Prompt: For each entry that follows, produce an exact copy.

Exercise input:
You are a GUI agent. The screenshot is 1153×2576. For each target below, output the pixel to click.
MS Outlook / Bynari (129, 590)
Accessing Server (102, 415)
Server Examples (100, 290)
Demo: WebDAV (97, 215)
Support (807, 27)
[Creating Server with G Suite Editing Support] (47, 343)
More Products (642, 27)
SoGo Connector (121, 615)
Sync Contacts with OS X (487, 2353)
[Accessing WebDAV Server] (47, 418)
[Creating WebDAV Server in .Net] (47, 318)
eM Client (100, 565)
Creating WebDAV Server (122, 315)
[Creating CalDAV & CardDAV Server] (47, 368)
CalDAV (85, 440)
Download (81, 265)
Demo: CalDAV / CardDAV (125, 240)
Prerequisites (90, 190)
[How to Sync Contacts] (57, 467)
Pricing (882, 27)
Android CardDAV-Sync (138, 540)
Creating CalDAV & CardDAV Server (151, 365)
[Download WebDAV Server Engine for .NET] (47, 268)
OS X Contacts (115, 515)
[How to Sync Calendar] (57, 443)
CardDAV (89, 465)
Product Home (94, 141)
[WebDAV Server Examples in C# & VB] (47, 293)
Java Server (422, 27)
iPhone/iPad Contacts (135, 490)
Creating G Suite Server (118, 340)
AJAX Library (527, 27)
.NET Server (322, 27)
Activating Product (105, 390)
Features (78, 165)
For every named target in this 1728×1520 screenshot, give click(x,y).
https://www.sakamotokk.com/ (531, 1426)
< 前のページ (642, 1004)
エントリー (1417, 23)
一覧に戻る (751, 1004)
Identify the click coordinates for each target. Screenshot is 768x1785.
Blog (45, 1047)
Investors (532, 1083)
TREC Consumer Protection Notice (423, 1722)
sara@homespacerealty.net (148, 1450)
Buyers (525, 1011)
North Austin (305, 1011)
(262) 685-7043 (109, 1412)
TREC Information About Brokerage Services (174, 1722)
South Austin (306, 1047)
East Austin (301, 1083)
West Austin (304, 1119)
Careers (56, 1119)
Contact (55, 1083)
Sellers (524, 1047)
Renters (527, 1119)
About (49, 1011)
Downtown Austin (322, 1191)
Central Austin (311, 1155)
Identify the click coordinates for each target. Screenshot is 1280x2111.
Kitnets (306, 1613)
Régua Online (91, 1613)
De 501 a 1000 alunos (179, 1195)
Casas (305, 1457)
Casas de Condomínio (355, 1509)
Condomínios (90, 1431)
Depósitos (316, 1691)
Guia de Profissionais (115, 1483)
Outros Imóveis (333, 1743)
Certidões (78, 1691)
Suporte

Task output:
You are a GUI agent. The screenshot is 1153×2576. For each target below, output the pixel to click.
MS Outlook / Bynari (129, 590)
Accessing Server (102, 415)
Server Examples (100, 290)
Demo: WebDAV (97, 215)
Support (807, 27)
[Creating Server with G Suite Editing Support] (47, 343)
More Products (642, 27)
SoGo Connector (121, 615)
Sync Contacts with OS X (487, 2353)
[Accessing WebDAV Server] (47, 418)
[Creating WebDAV Server in .Net] (47, 318)
eM Client (100, 565)
Creating WebDAV Server (122, 315)
[Creating CalDAV & CardDAV Server] (47, 368)
CalDAV (85, 440)
Download (81, 265)
Demo: CalDAV / CardDAV (125, 240)
Prerequisites (90, 190)
[How to Sync Contacts] (57, 467)
Pricing (882, 27)
Android CardDAV-Sync (138, 540)
Creating CalDAV & CardDAV Server (151, 365)
[Download WebDAV Server Engine for .NET] (47, 268)
OS X Contacts (115, 515)
[How to Sync Calendar] (57, 443)
CardDAV (89, 465)
Product Home (94, 141)
[WebDAV Server Examples in C# & VB] (47, 293)
Java Server (422, 27)
iPhone/iPad Contacts (135, 490)
Creating G Suite Server (118, 340)
AJAX Library (527, 27)
.NET Server (322, 27)
Activating Product (105, 390)
Features (78, 165)
For every named target in this 1728×1520 screenshot, give click(x,y).
https://www.sakamotokk.com/ (531, 1426)
< 前のページ (642, 1004)
エントリー (1417, 23)
一覧に戻る (751, 1004)
Identify the click coordinates for each target. Screenshot is 768x1785.
Blog (45, 1047)
Investors (532, 1083)
TREC Consumer Protection Notice (423, 1722)
sara@homespacerealty.net (148, 1450)
Buyers (525, 1011)
North Austin (305, 1011)
(262) 685-7043 (109, 1412)
TREC Information About Brokerage Services (174, 1722)
South Austin (306, 1047)
East Austin (301, 1083)
West Austin (304, 1119)
Careers (56, 1119)
Contact (55, 1083)
Sellers (524, 1047)
Renters (527, 1119)
About (49, 1011)
Downtown Austin (322, 1191)
Central Austin (311, 1155)
Identify the click coordinates for each target. Screenshot is 1280x2111.
Kitnets (306, 1613)
Régua Online (91, 1613)
De 501 a 1000 alunos (179, 1195)
Casas (305, 1457)
Casas de Condomínio (355, 1509)
Condomínios (90, 1431)
Depósitos (316, 1691)
Guia de Profissionais (115, 1483)
Outros Imóveis (333, 1743)
Certidões (78, 1691)
Suporte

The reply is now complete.